Item position entries:
•••••

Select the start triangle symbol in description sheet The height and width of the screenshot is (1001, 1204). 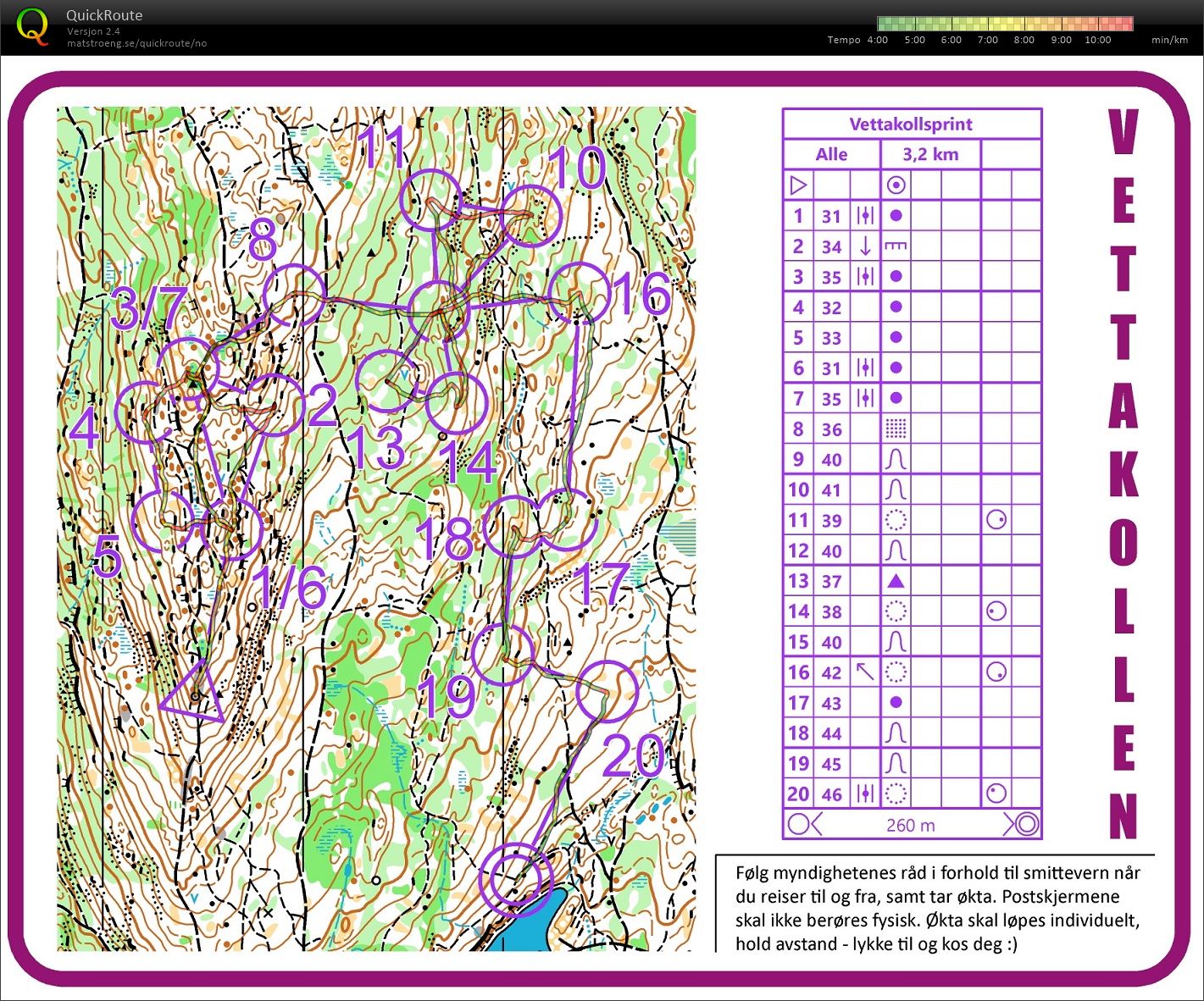click(x=796, y=185)
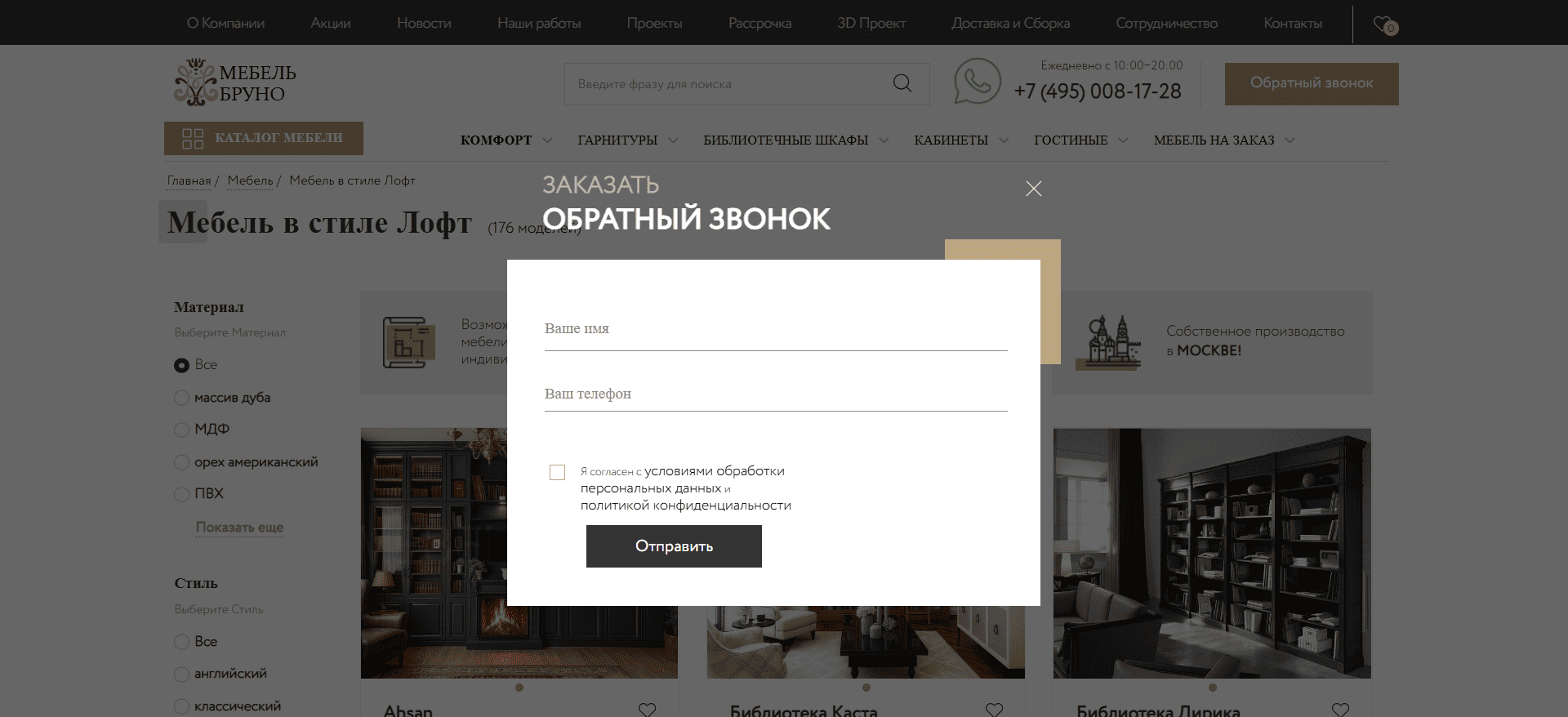Add Библиотека Лирика to favorites heart
Image resolution: width=1568 pixels, height=717 pixels.
(x=1340, y=710)
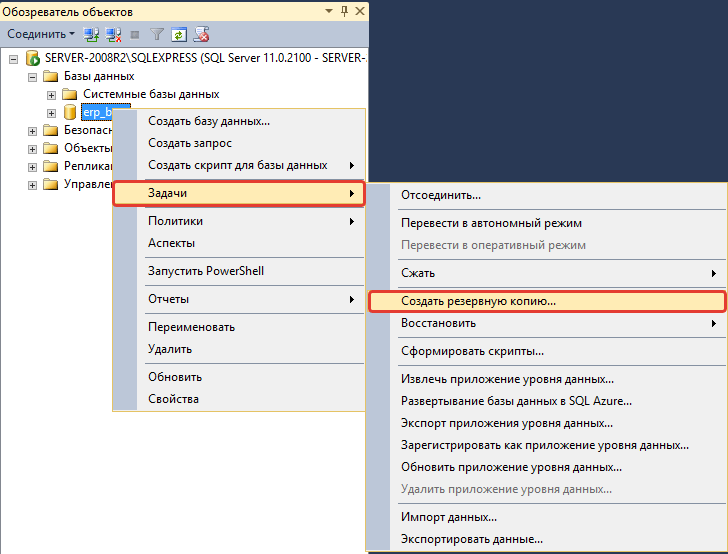Click the Connect Object Explorer toolbar icon
Screen dimensions: 728x554
pyautogui.click(x=91, y=34)

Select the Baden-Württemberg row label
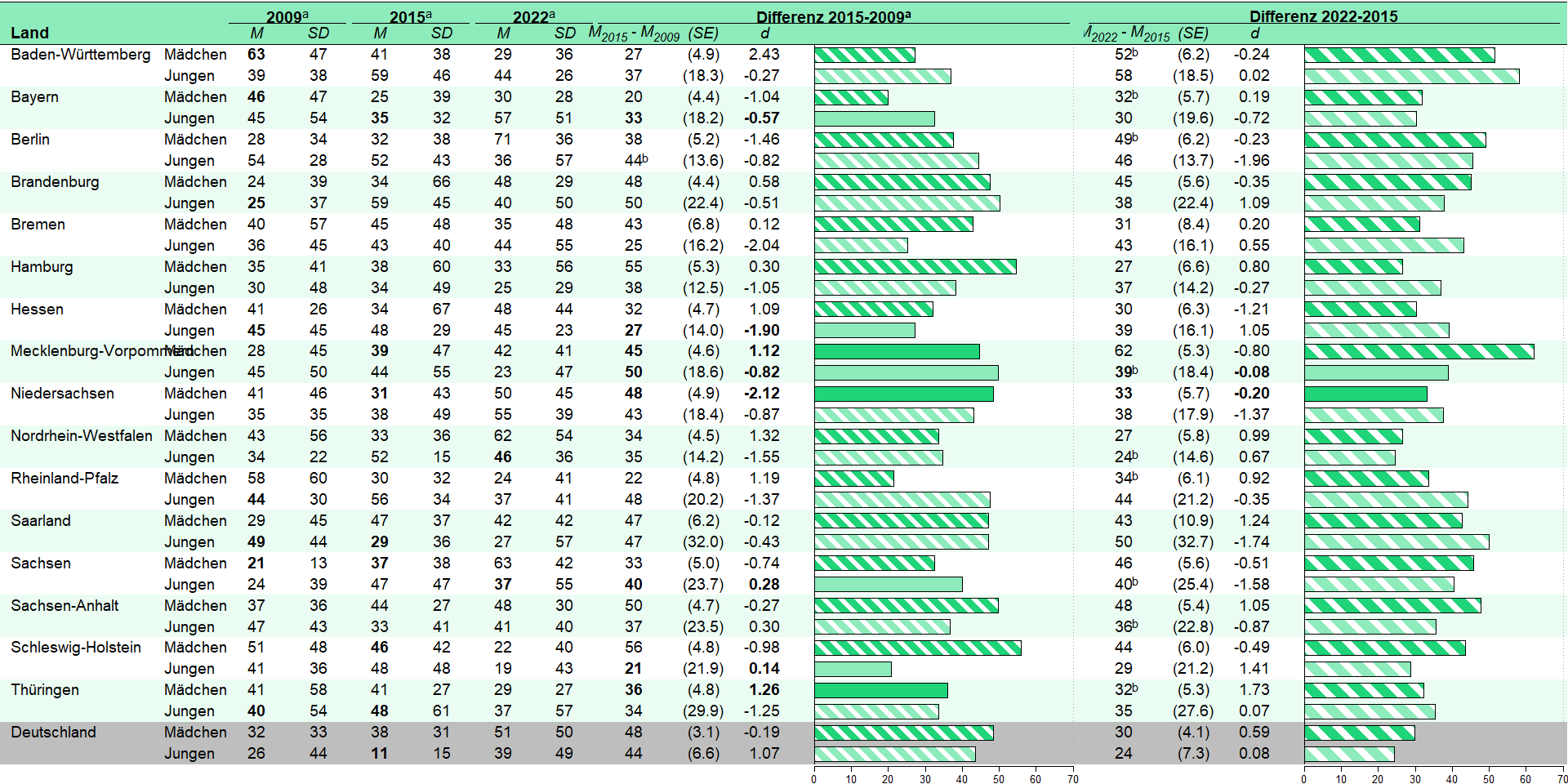(81, 55)
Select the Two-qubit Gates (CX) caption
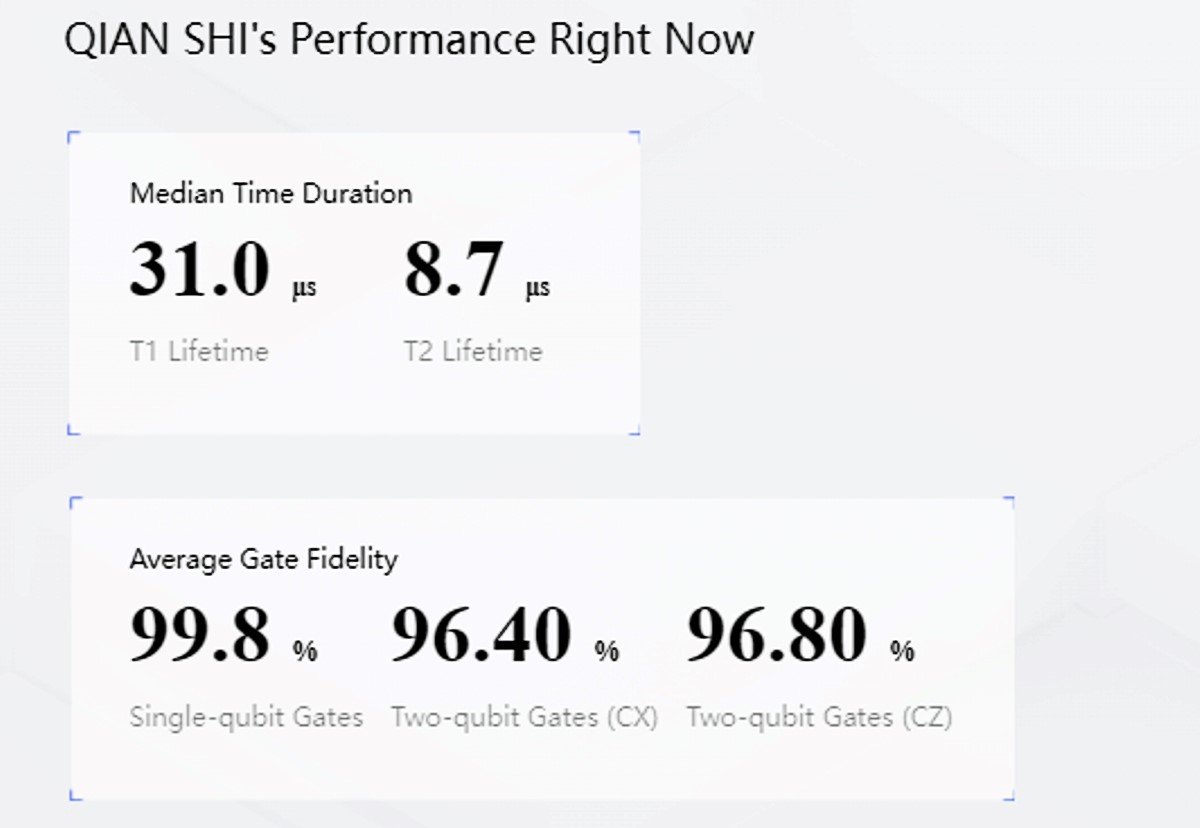 pos(524,717)
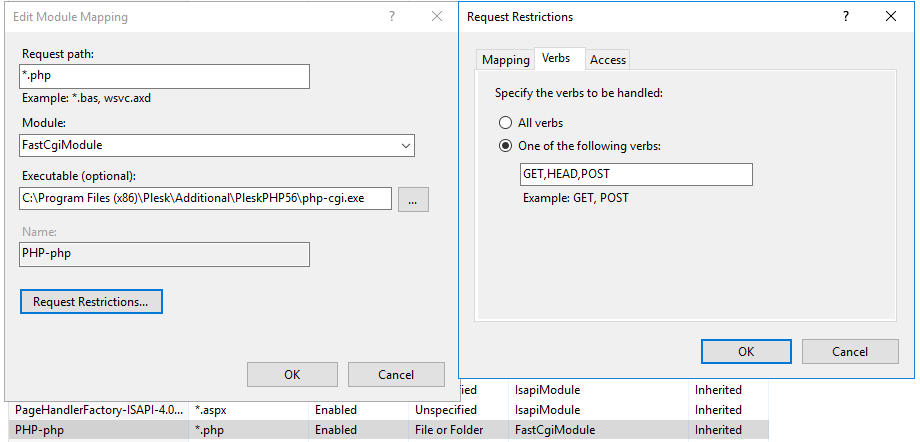This screenshot has width=920, height=442.
Task: Click the Executable path text field
Action: pyautogui.click(x=205, y=198)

•••••

Objective:
Copy out the part of the listing that opens with the line containing "Select the Baden-Württemberg row label" and runs through the end of the listing, both ends included. Leave the pictures out of your answer.

Full response:
Select the Baden-Württemberg row label
(81, 55)
Select the Two-qubit Gates (CX) caption
 pos(524,717)
This screenshot has width=920, height=442.
Task: Click the Executable path text field
Action: pyautogui.click(x=205, y=198)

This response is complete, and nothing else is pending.